GSoC Week 11 & 12: Training Refactors, Protocols, and Documentation Updates


GSOC
gsoc python open-source sbi refactoring documentation protocols

Hi everyone! Here’s my update for Weeks 11 and 12 of my GSoC 2025 journey with the sbi project. These weeks were centered on refactoring trainer methods, introducing new protocols, and improving the documentation.

What I Worked On

  • Opened a PR to add the PosteriorParameters dataclasses to the Sphinx documentation, ensuring these important classes are now visible in the API docs. I also updated the class template to display shorter titles so that long names are no longer cut off when rendering full paths, making the docs easier to navigate.

  • Focused heavily on refactoring the training method for inference classes in sbi, which previously contained a lot of duplicated logic that made maintenance and extension harder. I started by identifying patterns in the shared training logic across classes, then moved into implementation, opening PR #1651. The key changes include:

    • Moving the main training loop (previously repeated in each trainer) to the NeuralInference base class and consolidating it into a single, reusable method.
    • Adding four new abstract methods that subclasses must now override, ensuring a cleaner and more consistent design.
    • Splitting out epoch-level logic into its own dedicated methods inside the NeuralInference base class, making the code easier to follow and extend.
    • Adding training duration summaries that were previously missing for NLE and NRE subclasses.

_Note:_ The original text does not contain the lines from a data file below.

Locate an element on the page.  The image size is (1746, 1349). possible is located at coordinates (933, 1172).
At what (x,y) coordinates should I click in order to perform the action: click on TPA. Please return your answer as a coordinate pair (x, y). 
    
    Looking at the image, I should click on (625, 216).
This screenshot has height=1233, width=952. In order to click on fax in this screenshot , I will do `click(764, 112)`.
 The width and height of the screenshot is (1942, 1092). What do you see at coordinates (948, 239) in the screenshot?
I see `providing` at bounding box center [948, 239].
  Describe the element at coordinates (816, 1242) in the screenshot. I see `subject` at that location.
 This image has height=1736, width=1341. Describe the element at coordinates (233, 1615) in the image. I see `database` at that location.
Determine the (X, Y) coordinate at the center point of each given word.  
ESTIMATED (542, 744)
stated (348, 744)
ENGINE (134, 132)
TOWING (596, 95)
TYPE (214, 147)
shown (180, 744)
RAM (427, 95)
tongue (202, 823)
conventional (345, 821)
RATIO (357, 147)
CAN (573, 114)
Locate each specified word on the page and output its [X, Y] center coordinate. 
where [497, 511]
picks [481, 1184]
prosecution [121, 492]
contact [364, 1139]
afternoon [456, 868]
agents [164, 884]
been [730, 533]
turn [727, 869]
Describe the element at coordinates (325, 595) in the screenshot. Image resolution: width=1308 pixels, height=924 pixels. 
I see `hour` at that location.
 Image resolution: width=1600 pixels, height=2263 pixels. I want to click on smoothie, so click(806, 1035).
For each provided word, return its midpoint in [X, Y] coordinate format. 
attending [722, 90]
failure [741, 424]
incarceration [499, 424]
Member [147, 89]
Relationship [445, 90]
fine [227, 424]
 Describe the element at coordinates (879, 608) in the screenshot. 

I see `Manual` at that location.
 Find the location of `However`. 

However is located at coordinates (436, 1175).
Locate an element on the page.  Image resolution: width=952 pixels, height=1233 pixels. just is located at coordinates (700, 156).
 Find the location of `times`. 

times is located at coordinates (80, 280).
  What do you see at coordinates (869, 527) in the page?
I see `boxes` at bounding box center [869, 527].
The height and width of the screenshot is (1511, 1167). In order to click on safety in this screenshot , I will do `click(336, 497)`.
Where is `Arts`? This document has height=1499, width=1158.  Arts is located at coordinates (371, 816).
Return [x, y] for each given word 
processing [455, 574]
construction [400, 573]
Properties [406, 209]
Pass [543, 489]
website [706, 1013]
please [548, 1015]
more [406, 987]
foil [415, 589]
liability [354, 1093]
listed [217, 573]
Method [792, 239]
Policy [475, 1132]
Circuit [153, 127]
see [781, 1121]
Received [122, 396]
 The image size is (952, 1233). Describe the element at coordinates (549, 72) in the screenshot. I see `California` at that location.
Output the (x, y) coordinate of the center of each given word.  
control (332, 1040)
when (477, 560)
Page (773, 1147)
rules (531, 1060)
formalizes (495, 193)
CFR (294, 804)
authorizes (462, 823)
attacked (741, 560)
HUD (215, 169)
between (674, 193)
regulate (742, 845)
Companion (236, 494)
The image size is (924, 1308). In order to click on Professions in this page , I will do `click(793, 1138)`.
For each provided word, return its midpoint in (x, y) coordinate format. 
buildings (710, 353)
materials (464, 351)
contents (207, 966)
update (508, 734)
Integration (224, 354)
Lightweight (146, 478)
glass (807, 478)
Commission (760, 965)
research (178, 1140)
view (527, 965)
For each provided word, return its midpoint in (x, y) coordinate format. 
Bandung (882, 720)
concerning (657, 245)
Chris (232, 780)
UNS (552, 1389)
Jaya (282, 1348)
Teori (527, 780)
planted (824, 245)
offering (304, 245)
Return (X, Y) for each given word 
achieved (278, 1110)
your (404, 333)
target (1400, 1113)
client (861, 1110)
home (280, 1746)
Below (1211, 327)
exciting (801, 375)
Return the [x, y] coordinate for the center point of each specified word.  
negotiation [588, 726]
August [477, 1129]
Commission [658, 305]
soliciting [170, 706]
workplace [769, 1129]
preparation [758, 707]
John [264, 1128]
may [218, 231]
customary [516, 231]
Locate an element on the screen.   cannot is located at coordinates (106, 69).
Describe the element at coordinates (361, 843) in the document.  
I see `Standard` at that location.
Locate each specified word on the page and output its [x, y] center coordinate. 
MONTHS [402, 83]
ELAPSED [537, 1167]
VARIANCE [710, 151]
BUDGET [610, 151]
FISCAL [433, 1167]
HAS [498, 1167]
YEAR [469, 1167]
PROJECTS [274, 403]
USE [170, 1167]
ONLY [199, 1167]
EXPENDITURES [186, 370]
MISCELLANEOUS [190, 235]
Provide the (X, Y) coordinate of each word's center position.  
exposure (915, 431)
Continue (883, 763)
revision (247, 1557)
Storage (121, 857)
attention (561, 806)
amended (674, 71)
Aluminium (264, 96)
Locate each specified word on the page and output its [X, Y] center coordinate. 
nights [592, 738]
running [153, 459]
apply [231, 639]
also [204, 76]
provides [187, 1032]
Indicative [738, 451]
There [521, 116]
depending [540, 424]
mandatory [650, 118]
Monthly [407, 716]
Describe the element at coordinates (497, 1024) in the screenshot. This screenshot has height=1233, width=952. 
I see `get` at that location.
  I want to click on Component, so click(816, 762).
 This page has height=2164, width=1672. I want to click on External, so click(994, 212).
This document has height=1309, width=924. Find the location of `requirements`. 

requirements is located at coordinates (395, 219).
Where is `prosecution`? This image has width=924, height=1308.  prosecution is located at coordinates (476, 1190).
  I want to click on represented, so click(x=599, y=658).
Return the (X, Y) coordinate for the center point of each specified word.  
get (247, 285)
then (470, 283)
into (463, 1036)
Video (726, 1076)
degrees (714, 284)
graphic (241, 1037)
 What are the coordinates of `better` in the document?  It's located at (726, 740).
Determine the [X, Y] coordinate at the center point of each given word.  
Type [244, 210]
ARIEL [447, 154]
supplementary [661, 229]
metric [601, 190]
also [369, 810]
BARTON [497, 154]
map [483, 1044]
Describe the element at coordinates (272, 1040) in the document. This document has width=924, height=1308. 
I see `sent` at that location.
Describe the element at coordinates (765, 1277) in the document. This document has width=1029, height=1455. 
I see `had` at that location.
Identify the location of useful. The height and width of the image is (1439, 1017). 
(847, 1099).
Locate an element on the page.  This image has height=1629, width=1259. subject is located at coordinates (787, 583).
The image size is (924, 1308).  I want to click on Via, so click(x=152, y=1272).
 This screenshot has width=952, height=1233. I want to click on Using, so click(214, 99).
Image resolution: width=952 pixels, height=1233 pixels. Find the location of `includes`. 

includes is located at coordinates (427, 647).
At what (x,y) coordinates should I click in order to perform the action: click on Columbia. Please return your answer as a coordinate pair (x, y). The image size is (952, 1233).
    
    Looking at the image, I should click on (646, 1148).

    Overall, this refactor makes the trainer code more modular, easier to maintain, and simpler to extend with new inference classes in the future.

  • Opened a PR to update the RatioEstimator class to be a subclass of ConditionalEstimator (PR #1652). This change improves the overall class hierarchy and reduces duplication.

    • As part of this effort, I also removed the RatioEstimatorBuilder and VectorFieldEstimatorBuilder protocols, since their functionality can be represented more generally with the DensityEstimatorBuilder protocol (PR #1633). This simplifies the estimator-building interface and avoids maintaining multiple overlapping protocols.

Weeks 11 and 12 were focused on deep refactoring of training methods, making them easier to extend and maintain, while also ensuring consistency across inference classes. Documentation was improved with the inclusion of PosteriorParameters in Sphinx, and the estimator hierarchy was streamlined by consolidating protocols under DensityEstimatorBuilder. Together, these updates strengthen the architecture and prepare the codebase for future extensibility.